1. KLASİK MANTIĞA GİRİŞ
1.1. Klasik Mantığın Önemi Ve Başlıca Özellikleri
Bu derste «Klasik Mantık» başlığı altında toplanabilecek (Aristoteles ile başlayıp günümüze kadar işlenerek gelmiş olan) çalışmalar ele alınmıştır. Gerçi klasik mantıkla ilgili çalışmalar günümüzdeki modern mantık çalışmaları yanında ikinci plana düşmüş durumdadır. Ama bu durum, klasik mantığın önemsiz olduğunu göstermediği gibi, klasik mantıkla modern mantık arasında herhangi bir karşıtlık bulunduğu anlamına da gelmemektedir.
Klasik mantık ile modern mantık arasındaki fark, bunların büyük ölçüde, farklı bir sembolik dil kullanmasından kaynaklanmaktadır. Bu bakımdan da aralarında bir karşıtlığın olduğu söylenemez. Hatta tam aksine, günlük konuşma dili ile olan yakın ilişkisi dolayısıyla klasik mantık, modern mantığın hazırlayıcısı niteliğindedir. Yani, klasik mantık ile modern mantık birbirini ancak tamamlar.

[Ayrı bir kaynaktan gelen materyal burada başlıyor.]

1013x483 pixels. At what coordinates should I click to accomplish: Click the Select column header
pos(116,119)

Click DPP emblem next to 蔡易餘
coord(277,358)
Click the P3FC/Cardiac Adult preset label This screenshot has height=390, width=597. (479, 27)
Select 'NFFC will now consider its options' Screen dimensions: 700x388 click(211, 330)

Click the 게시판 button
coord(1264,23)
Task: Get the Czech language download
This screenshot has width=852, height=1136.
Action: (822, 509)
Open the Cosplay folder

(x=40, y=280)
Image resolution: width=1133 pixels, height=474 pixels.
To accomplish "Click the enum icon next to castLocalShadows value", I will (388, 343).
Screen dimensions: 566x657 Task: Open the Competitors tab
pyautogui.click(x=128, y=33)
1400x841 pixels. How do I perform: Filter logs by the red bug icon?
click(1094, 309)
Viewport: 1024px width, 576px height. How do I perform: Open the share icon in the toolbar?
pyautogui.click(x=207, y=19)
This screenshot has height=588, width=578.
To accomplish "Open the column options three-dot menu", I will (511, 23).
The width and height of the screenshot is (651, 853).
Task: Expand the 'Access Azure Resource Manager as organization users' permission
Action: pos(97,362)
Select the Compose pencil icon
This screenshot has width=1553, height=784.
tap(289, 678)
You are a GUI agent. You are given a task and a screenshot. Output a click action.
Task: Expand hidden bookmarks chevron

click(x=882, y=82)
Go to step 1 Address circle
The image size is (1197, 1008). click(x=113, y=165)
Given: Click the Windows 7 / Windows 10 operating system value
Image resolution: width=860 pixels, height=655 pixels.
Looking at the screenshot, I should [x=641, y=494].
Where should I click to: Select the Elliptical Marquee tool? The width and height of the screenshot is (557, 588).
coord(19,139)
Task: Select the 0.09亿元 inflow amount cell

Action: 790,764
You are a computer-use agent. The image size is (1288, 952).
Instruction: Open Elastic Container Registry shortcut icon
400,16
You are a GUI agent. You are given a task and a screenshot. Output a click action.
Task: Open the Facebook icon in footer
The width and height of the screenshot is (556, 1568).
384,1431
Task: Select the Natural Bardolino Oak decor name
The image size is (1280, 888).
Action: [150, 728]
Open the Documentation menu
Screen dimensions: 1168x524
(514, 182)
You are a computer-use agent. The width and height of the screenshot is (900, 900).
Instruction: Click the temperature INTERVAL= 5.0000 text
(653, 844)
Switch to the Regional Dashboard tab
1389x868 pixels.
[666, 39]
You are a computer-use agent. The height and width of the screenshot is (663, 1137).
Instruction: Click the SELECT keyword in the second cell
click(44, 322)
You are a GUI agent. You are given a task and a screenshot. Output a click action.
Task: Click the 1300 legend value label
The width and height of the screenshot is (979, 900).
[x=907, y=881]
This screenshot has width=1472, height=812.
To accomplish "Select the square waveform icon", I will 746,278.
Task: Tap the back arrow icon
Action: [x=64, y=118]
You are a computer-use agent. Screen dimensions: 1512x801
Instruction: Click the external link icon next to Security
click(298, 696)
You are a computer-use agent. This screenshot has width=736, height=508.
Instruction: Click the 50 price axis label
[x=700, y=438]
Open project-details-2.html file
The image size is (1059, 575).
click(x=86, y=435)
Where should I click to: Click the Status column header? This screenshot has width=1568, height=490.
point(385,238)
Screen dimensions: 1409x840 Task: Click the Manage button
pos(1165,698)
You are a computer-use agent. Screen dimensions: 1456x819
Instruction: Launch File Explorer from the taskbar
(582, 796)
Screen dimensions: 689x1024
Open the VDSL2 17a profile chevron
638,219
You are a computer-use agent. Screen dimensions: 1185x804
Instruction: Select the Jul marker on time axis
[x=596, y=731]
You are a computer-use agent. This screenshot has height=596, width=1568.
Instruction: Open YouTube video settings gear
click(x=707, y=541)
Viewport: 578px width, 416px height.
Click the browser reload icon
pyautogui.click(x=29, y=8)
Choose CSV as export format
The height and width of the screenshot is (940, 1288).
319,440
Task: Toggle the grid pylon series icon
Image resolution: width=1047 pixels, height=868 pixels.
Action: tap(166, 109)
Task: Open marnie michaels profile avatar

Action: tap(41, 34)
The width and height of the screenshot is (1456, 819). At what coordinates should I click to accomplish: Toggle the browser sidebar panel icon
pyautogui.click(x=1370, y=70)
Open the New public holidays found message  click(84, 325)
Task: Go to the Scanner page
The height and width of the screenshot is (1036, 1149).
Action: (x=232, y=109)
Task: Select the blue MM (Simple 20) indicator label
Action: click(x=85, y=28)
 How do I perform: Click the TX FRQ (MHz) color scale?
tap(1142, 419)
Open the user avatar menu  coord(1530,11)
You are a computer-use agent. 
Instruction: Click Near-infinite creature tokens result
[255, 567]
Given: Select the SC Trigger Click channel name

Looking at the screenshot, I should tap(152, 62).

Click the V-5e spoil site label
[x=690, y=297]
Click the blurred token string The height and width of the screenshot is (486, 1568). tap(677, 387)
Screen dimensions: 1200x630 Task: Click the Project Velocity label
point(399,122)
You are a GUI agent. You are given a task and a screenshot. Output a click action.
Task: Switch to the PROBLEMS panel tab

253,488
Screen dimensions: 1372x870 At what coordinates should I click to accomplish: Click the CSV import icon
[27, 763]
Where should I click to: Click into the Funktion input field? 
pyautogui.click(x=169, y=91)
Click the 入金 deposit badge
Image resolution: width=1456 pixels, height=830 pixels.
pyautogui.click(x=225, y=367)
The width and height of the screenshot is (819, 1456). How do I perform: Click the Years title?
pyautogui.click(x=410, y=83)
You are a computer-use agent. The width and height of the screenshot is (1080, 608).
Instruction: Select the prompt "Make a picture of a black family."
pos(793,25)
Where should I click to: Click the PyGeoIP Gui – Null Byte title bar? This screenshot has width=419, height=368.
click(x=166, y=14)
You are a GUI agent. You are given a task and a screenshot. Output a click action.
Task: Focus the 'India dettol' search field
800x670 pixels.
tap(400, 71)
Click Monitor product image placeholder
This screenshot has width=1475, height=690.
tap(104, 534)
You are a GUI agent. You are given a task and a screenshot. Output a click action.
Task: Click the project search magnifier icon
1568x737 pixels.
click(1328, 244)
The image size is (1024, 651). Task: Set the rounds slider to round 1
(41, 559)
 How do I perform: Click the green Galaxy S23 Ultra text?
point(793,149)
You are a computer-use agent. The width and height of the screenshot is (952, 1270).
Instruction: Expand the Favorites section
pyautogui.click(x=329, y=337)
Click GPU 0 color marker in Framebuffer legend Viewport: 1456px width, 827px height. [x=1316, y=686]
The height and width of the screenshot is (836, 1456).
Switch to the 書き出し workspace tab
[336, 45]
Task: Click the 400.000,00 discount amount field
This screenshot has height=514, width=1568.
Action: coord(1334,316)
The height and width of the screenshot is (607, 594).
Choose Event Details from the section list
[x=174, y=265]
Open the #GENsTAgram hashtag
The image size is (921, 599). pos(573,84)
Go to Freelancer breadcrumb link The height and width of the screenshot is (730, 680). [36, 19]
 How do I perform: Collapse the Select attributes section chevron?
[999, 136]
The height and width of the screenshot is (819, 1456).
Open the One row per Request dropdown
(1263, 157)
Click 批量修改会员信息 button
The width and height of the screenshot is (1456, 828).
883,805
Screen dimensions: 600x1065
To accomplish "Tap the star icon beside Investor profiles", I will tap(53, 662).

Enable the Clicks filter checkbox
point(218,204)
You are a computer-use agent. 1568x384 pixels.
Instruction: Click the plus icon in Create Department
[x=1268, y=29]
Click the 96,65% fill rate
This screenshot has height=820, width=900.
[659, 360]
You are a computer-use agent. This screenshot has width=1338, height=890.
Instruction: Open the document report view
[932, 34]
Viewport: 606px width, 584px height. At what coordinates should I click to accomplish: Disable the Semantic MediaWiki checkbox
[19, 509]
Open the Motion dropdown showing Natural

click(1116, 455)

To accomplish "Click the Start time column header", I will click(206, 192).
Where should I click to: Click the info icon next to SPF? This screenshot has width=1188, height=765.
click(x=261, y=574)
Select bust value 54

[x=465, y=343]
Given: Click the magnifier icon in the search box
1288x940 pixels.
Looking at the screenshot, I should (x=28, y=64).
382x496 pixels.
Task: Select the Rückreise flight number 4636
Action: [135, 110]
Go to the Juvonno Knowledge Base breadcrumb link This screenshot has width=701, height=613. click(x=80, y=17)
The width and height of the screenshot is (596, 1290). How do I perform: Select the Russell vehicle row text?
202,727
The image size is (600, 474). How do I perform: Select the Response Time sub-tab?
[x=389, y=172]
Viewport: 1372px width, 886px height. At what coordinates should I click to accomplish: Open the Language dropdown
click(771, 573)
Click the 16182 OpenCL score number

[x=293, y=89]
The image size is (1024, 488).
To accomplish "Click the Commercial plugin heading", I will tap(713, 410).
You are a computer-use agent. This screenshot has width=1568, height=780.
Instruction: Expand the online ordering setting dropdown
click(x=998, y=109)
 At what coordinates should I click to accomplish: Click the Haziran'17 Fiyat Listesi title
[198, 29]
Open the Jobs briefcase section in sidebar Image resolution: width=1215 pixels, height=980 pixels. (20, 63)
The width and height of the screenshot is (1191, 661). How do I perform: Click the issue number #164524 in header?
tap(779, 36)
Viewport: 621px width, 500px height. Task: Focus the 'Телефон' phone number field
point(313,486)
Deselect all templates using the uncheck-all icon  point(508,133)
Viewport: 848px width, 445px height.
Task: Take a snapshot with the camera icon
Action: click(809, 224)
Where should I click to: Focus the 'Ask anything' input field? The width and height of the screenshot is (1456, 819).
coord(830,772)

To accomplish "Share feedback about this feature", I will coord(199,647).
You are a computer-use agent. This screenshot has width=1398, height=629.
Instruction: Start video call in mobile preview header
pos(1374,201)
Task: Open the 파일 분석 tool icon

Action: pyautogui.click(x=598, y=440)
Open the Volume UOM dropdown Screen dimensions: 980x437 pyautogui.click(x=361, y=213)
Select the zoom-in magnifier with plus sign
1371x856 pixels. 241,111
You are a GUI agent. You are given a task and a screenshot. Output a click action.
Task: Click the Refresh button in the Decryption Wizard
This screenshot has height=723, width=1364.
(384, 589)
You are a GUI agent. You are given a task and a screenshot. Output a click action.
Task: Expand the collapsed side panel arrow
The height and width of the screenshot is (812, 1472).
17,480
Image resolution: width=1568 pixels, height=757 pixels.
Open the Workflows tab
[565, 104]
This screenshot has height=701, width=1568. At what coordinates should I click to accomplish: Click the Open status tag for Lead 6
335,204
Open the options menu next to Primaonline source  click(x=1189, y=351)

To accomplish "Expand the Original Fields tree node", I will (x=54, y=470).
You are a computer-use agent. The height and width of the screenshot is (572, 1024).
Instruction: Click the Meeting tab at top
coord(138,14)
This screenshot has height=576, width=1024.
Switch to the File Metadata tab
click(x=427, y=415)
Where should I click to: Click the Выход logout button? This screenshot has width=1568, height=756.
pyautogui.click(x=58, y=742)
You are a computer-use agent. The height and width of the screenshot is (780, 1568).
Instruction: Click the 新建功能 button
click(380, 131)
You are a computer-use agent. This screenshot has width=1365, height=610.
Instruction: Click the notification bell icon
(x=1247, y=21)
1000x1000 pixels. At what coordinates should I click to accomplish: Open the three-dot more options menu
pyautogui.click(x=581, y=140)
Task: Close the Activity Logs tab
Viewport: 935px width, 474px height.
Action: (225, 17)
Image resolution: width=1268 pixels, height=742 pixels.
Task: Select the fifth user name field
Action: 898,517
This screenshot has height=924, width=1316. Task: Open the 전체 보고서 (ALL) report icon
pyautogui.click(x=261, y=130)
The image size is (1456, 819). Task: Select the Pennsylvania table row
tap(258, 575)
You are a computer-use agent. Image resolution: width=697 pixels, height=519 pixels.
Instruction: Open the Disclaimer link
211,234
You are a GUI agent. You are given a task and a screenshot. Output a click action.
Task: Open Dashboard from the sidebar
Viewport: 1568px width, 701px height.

Bu kitabın konusunu oluşturan klasik mantığın günlük dil ile olan ilişkileri ve modern mantığın tamamlayıcısı durumunda olması dolayısıyla kitabın başlığı «Temel Mantık» olarak seçilmiştir.
«Mantık», sadece bir bilim dalının adı olarak değil, günlük hayattaki akılyürütmelerimizle ilgili olarak da kullanılabilen bir kavramdır. Fakat, gerek klasik gerekse modern mantık, bir bilim olarak, günlük hayattaki akılyürütmelerimizle doğrudan konu edimez. Bu bakımdan, «mantıklı düşünüş», «mantıklı görüş» gibi deyimlerde geçen «mantık» kelimesini, bir bilimin adı olarak kullanılan «mantık» kelimesinden ayrı düşünmek gerekir. Bir bilimin adı olarak kullanılan mantık, birtakım kuralların, yani mantık kurallarının incelenmesi ve tespitiyle ilgilidir. Günlük hayatta kullanılan «mantık» kelimesi ise, nitelediği eylemlerin bu kurallarla olan uygunluğuna işaret eder. Bu bakımdan da aralarında ancak dolaylı bir ilişki bulunabilir. Şimdi kısaca bu dolaylı ilişkinin özelliklerini ele alalım. Böylece bilimsel bir disiplin olarak mantığın sağlayabileceği yararlar üzerinde durmak ve mantık öğreniminin ne gibi pratik amaçlara hizmet edebileceğini de görmeye çalışalım.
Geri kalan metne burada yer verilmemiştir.